● **Exercise instructions**:
Copy out the lines in these entries without changing anything.

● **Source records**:

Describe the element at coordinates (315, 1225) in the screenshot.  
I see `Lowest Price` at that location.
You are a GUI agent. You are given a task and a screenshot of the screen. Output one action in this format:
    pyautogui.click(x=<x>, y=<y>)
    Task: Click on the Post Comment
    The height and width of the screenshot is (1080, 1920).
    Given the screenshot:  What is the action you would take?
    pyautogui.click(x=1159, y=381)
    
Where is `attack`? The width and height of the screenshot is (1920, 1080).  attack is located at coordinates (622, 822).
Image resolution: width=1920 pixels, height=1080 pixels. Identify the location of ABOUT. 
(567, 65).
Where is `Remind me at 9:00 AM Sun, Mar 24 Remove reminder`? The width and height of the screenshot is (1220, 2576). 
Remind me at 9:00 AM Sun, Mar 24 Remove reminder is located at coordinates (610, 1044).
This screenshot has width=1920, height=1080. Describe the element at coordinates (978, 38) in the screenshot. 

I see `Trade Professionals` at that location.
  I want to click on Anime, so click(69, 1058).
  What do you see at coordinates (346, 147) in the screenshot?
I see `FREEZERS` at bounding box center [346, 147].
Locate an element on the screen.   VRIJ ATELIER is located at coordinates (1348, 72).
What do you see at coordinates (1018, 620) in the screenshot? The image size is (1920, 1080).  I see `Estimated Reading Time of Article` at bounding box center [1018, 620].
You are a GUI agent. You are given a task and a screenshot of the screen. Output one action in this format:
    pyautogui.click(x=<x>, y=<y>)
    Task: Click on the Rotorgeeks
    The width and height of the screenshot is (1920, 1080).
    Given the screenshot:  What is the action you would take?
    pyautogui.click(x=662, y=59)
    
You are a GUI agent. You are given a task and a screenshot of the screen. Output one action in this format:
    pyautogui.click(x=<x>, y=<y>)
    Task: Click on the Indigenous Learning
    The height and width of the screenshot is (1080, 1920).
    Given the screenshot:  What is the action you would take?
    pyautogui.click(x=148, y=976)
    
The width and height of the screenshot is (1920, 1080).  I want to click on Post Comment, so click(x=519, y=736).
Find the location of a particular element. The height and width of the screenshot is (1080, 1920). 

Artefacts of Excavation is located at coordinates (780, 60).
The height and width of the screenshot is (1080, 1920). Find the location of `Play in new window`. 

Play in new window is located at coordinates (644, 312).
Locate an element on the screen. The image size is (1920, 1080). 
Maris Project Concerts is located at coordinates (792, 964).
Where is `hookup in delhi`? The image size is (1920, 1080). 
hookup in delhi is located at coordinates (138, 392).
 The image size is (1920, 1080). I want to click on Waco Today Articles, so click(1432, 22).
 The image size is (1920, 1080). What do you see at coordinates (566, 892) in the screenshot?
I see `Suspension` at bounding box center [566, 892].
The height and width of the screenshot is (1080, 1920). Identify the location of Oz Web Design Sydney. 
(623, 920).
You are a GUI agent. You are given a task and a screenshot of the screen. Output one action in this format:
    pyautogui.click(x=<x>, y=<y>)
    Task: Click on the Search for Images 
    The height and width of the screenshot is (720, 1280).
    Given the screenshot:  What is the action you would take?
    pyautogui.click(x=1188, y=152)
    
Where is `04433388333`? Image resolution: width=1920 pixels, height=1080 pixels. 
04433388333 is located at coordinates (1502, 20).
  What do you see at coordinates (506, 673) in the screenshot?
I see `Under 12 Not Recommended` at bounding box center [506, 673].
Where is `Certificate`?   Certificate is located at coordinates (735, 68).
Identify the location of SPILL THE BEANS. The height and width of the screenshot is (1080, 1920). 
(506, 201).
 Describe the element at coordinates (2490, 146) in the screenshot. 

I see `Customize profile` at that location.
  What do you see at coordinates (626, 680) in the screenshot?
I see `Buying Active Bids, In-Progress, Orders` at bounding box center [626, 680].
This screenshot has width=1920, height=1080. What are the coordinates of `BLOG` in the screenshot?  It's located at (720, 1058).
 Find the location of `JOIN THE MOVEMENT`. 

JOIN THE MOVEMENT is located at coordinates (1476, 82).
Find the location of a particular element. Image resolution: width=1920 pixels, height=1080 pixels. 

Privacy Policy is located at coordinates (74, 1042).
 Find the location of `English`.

● **Answer to this exercise**:
Describe the element at coordinates (315, 1225) in the screenshot.  
I see `Lowest Price` at that location.
You are a GUI agent. You are given a task and a screenshot of the screen. Output one action in this format:
    pyautogui.click(x=<x>, y=<y>)
    Task: Click on the Post Comment
    The height and width of the screenshot is (1080, 1920).
    Given the screenshot:  What is the action you would take?
    pyautogui.click(x=1159, y=381)
    
Where is `attack`? The width and height of the screenshot is (1920, 1080).  attack is located at coordinates (622, 822).
Image resolution: width=1920 pixels, height=1080 pixels. Identify the location of ABOUT. 
(567, 65).
Where is `Remind me at 9:00 AM Sun, Mar 24 Remove reminder`? The width and height of the screenshot is (1220, 2576). 
Remind me at 9:00 AM Sun, Mar 24 Remove reminder is located at coordinates (610, 1044).
This screenshot has width=1920, height=1080. Describe the element at coordinates (978, 38) in the screenshot. 

I see `Trade Professionals` at that location.
  I want to click on Anime, so click(69, 1058).
  What do you see at coordinates (346, 147) in the screenshot?
I see `FREEZERS` at bounding box center [346, 147].
Locate an element on the screen.   VRIJ ATELIER is located at coordinates (1348, 72).
What do you see at coordinates (1018, 620) in the screenshot? The image size is (1920, 1080).  I see `Estimated Reading Time of Article` at bounding box center [1018, 620].
You are a GUI agent. You are given a task and a screenshot of the screen. Output one action in this format:
    pyautogui.click(x=<x>, y=<y>)
    Task: Click on the Rotorgeeks
    The width and height of the screenshot is (1920, 1080).
    Given the screenshot:  What is the action you would take?
    pyautogui.click(x=662, y=59)
    
You are a GUI agent. You are given a task and a screenshot of the screen. Output one action in this format:
    pyautogui.click(x=<x>, y=<y>)
    Task: Click on the Indigenous Learning
    The height and width of the screenshot is (1080, 1920).
    Given the screenshot:  What is the action you would take?
    pyautogui.click(x=148, y=976)
    
The width and height of the screenshot is (1920, 1080).  I want to click on Post Comment, so click(x=519, y=736).
Find the location of a particular element. The height and width of the screenshot is (1080, 1920). 

Artefacts of Excavation is located at coordinates (780, 60).
The height and width of the screenshot is (1080, 1920). Find the location of `Play in new window`. 

Play in new window is located at coordinates (644, 312).
Locate an element on the screen. The image size is (1920, 1080). 
Maris Project Concerts is located at coordinates (792, 964).
Where is `hookup in delhi`? The image size is (1920, 1080). 
hookup in delhi is located at coordinates (138, 392).
 The image size is (1920, 1080). I want to click on Waco Today Articles, so click(1432, 22).
 The image size is (1920, 1080). What do you see at coordinates (566, 892) in the screenshot?
I see `Suspension` at bounding box center [566, 892].
The height and width of the screenshot is (1080, 1920). Identify the location of Oz Web Design Sydney. 
(623, 920).
You are a GUI agent. You are given a task and a screenshot of the screen. Output one action in this format:
    pyautogui.click(x=<x>, y=<y>)
    Task: Click on the Search for Images 
    The height and width of the screenshot is (720, 1280).
    Given the screenshot:  What is the action you would take?
    pyautogui.click(x=1188, y=152)
    
Where is `04433388333`? Image resolution: width=1920 pixels, height=1080 pixels. 
04433388333 is located at coordinates (1502, 20).
  What do you see at coordinates (506, 673) in the screenshot?
I see `Under 12 Not Recommended` at bounding box center [506, 673].
Where is `Certificate`?   Certificate is located at coordinates (735, 68).
Identify the location of SPILL THE BEANS. The height and width of the screenshot is (1080, 1920). 
(506, 201).
 Describe the element at coordinates (2490, 146) in the screenshot. 

I see `Customize profile` at that location.
  What do you see at coordinates (626, 680) in the screenshot?
I see `Buying Active Bids, In-Progress, Orders` at bounding box center [626, 680].
This screenshot has width=1920, height=1080. What are the coordinates of `BLOG` in the screenshot?  It's located at (720, 1058).
 Find the location of `JOIN THE MOVEMENT`. 

JOIN THE MOVEMENT is located at coordinates (1476, 82).
Find the location of a particular element. Image resolution: width=1920 pixels, height=1080 pixels. 

Privacy Policy is located at coordinates (74, 1042).
 Find the location of `English`.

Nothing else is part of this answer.